Friday, December 21, 2007 I took off work and did a local hike to prepare for the Christmas Holiday. The primary purpose of this hike was to find the actual highest point on Upper Table Rock. I had a topo map and GPS with me to help find the spot. The secondary purpose was to break in a new pair of boots. My old pair of Asolo Power Matic 200’s are falling apart after only 8 months and 500 miles of use. I want to try some Montrail Torre’s this time.
Upper Table Rock is a very popular trail with the locals and it is difficult to find solitude here even on a foggy day in the middle of winter. The trailhead is only about 10 miles from my house and since I’ve climbed both of the Table Rocks many times previously, I had no problem finding the parking lot. The parking lot at the trailhead is paved and even has a place for buses to park when school kids come here in the spring for a field hike.
I put on my boots and pack and headed up the trail. The trail is very nice and has been graded and graveled part way. The trail does deteriorate a little near the top and it is a little rocky. Nothing technical or difficult though. School kids love this hike. At about 1.25 miles and 30 minutes from the trailhead you reach the top of the Table Rock and the climbing part is done. It is pretty flat up here.
At the top of the trail, you can see southward to the southern edge of Table Rock and it is only about .25 mile away. Most people go south and enjoy the views from the rim out over the Rogue Valley. The actual highpoint is in the opposite direction. It is well worth the effort to hike south over to the rim, but to get to the highpoint, follow the trail a little ways out into the middle of the clearing where it meets an old road. Left will take you to the south rim, right will take you to the highpoint.
If it is not too foggy, you can see a strange looking white conical structure about 1.25 miles away to the northwest. That is your first goal. The old road kind of meanders around the top of Upper Table Rock but in about 1.75 miles you finally get to the white conical structure. This structure is an FAA facility used by the Rogue Valley
Airport to guide planes in for landings. Don’t get too curious about this facility because it has video surveillance and with all the terrorist paranoia now, you may just end up in Gitmo sharing a cell with a member of the Taliban.
The old road across Upper Table Rock has not been used in years, but there are still plenty of mud holes to avoid. I wouldn’t wear tennis shoes up here in the winter because you will get your feet wet. In the spring when the wildflowers are blooming, it will still be wet and muddy in spots, but the wildflower display is striking. There is even one wildflower that grows here and no where else.
After passing the FAA facility, the road improves dramatically.

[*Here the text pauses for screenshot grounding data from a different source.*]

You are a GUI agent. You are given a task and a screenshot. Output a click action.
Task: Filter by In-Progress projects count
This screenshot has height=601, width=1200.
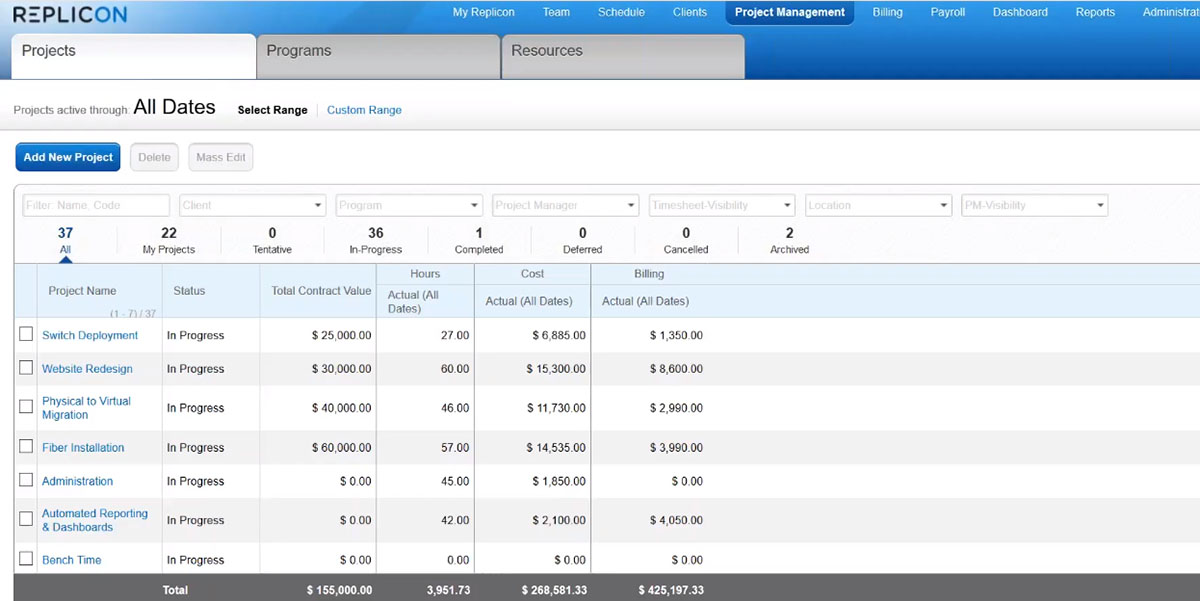(375, 240)
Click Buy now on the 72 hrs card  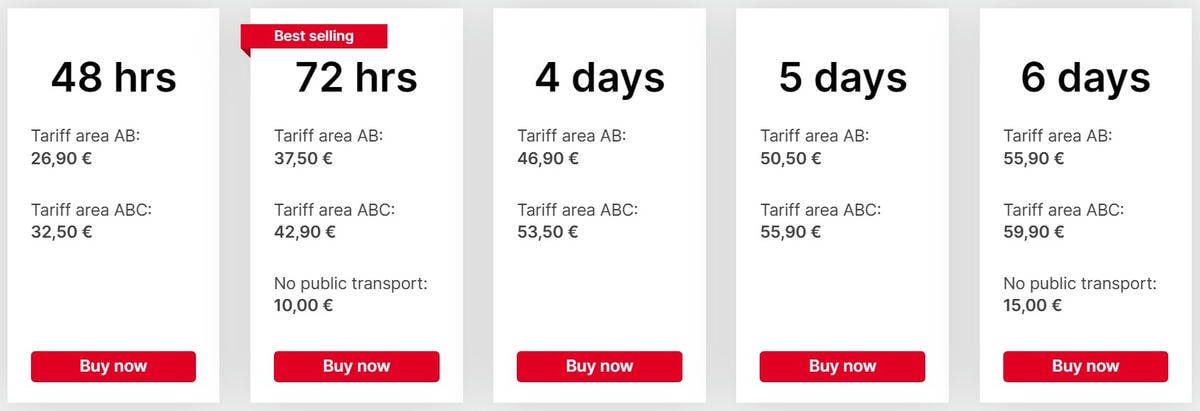(x=356, y=366)
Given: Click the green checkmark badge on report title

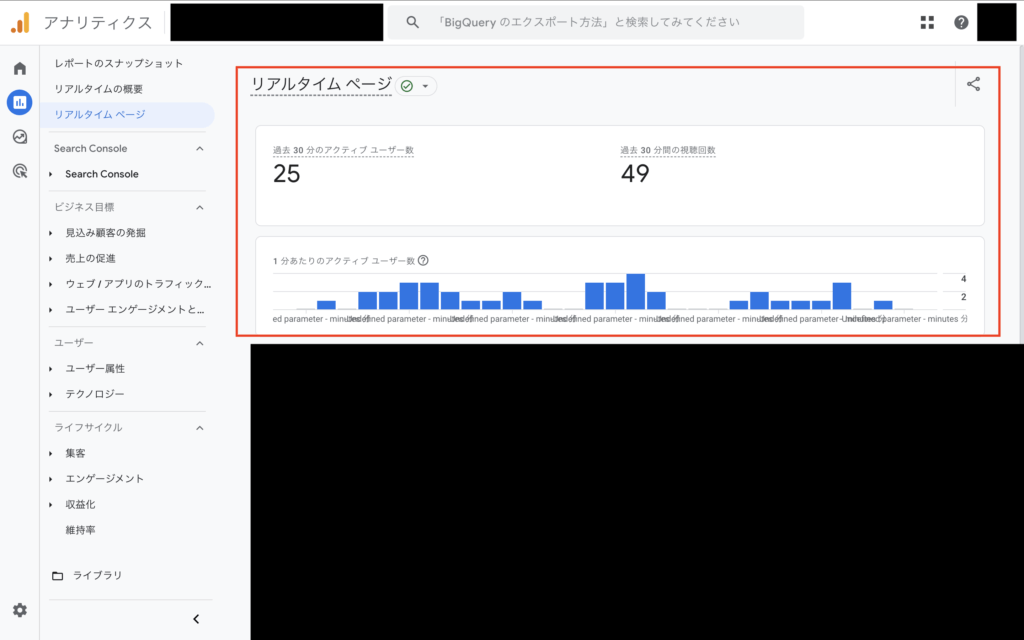Looking at the screenshot, I should [405, 86].
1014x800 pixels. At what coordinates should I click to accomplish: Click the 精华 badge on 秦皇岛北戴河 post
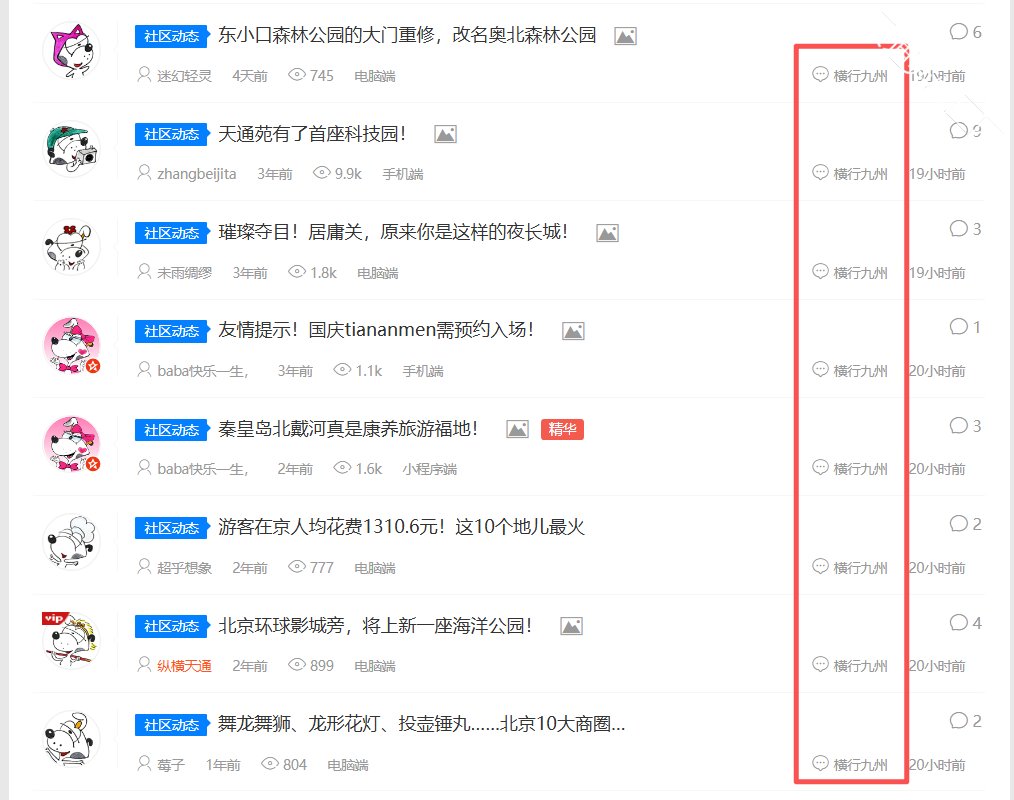tap(562, 429)
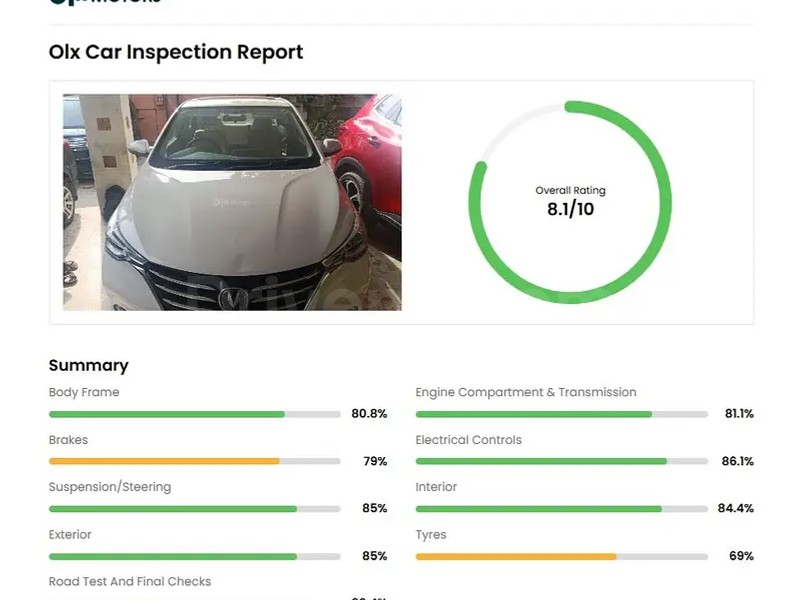Image resolution: width=800 pixels, height=600 pixels.
Task: Select the Summary heading
Action: [89, 365]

FAA employees drive up this road, but they have a key to a locked gate and permission to pass through some private property on the west side of Upper Table Rock. Stay on the road for about another .25 mile as it bends a little to the south and starts descending. There is a pond on the right side of the road and before you get to it, leave the road and head directly west, across a little clearing towards some trees. Pass through these scrub oaks and then pick your way through some heavy brush. Admire the red barked old growth Manzanita bushes that are about 12 ft high here. When you pass through the brush, you enter another clear area that extends right out to the western rim of Upper Table Rock. There are several mounds that are about 2 ft higher than the regular terrain and the topo shows the highpoint on one of these mounds out by the edge of the rim. I noted the elevation on my GPS and then headed southeast about 100 yds to a spot that looked higher. My GPS indicated this spot is 2-3 ft higher than the spot marked on the topo.
I looked around for any higher mounds but was unable to find any. I was satisfied that I found the highest spot on Upper Table Rock. I took a brief break to put a piece of tape on my left heal because the new boots were irritating that spot. I didn’t stay long because the views were lousy on a foggy morning. I hiked back the same way that I came. Within a mile of the trailhead I met some other hikers who were heading up. This is a popular trail even on a foggy cold winter day. The total hike was about 7 miles, took me 2.75 hours, and I had 835 ft of elevation gain.
A nice way to spend this day. I did the same thing on the local hill here in the tri cities. About 6 miles and 1200 feet of elevation gain with views to distant Mt. Rainier and Mt. Adams.
In other words, a very clear day in eastern Washington. Now we are officially into winter but the days will get longer as we add a bit more daylight to each day. Yea.